On Tue, Feb 27, 2024 at 5:44 PM Zach Laine
On Tue, Feb 27, 2024 at 4:24 PM Christian Mazakas via Boost
wrote: * My use case involves parsing identifiers that can only contain ASCII lowercase, uppercase, digits and the underscore.
Spirit used to have helpers like this but Parser doesn't seem to have them. I noticed this too but it's actually pretty easy to fill this in yourself.
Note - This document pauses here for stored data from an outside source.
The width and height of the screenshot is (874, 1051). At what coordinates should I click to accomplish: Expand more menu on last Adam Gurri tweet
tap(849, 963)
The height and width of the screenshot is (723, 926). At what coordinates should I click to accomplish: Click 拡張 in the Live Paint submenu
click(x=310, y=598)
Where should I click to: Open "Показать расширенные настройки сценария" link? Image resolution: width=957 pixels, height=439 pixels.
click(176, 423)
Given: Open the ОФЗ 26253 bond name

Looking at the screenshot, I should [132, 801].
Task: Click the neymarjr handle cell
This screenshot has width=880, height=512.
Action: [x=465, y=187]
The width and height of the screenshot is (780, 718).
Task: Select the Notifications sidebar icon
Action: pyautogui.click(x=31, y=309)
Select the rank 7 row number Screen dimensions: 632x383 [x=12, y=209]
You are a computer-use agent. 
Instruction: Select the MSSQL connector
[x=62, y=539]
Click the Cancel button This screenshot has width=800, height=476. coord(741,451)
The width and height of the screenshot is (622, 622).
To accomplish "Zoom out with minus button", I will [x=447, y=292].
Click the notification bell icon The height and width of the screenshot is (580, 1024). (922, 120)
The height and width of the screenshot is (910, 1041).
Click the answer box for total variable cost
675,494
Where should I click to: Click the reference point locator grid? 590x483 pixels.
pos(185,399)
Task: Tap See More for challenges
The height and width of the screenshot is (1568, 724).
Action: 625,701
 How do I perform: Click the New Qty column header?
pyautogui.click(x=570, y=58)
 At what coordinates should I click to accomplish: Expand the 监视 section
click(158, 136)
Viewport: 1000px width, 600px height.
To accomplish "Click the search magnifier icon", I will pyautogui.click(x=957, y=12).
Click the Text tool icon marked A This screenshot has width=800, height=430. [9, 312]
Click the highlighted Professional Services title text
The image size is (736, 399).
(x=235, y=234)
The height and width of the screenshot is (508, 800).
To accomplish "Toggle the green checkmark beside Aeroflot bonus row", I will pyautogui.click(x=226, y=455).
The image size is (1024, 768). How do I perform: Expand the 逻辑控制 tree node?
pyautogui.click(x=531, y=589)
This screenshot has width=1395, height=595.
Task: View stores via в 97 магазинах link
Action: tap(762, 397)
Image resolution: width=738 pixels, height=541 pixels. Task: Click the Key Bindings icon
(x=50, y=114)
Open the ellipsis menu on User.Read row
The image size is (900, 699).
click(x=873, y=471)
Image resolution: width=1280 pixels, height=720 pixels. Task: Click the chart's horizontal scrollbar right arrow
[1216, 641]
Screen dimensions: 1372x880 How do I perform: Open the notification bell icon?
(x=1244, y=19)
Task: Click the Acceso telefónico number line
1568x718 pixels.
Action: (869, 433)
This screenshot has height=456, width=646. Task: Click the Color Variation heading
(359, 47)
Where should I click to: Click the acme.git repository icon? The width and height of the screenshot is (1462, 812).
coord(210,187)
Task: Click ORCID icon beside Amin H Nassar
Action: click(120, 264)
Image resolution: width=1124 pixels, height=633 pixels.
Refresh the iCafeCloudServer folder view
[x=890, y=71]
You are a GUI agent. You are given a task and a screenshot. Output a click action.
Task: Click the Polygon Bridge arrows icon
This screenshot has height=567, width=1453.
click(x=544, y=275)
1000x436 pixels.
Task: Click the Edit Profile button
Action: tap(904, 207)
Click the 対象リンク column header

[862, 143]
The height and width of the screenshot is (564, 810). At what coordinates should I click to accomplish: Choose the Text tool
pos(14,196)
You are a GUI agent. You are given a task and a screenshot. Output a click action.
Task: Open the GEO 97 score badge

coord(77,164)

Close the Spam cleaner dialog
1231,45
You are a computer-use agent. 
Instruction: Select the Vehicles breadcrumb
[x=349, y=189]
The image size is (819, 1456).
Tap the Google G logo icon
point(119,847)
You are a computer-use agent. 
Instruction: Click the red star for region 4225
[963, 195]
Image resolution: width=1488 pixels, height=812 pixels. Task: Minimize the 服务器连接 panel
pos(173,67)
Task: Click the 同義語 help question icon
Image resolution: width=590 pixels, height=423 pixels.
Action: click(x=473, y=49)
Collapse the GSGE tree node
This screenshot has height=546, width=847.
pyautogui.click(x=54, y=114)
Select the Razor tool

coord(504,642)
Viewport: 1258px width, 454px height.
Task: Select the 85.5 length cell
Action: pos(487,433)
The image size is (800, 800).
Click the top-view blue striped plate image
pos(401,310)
Here's a working example: https://godbolt.org/z/6P6dTbGYY
auto const digit = p::char_('0', '9'); auto const lower = p::char_('a', 'z'); auto const upper = p::char_('A', 'Z'); auto const ident = digit | lower | upper | '_';
Parser does have these (digit, lower, upper), but those match more than what is desired here. What is desired here is alnum | char_('_'), I think. That is, only the ASCII a-z, A-Z, 0-9, and _. You can spell that out yourself as above, as you've done. You could also just use digit | lower | upper | char_('_'). It will be vaguely as fast I expect (but certainly measure if it's a perf-critical situation).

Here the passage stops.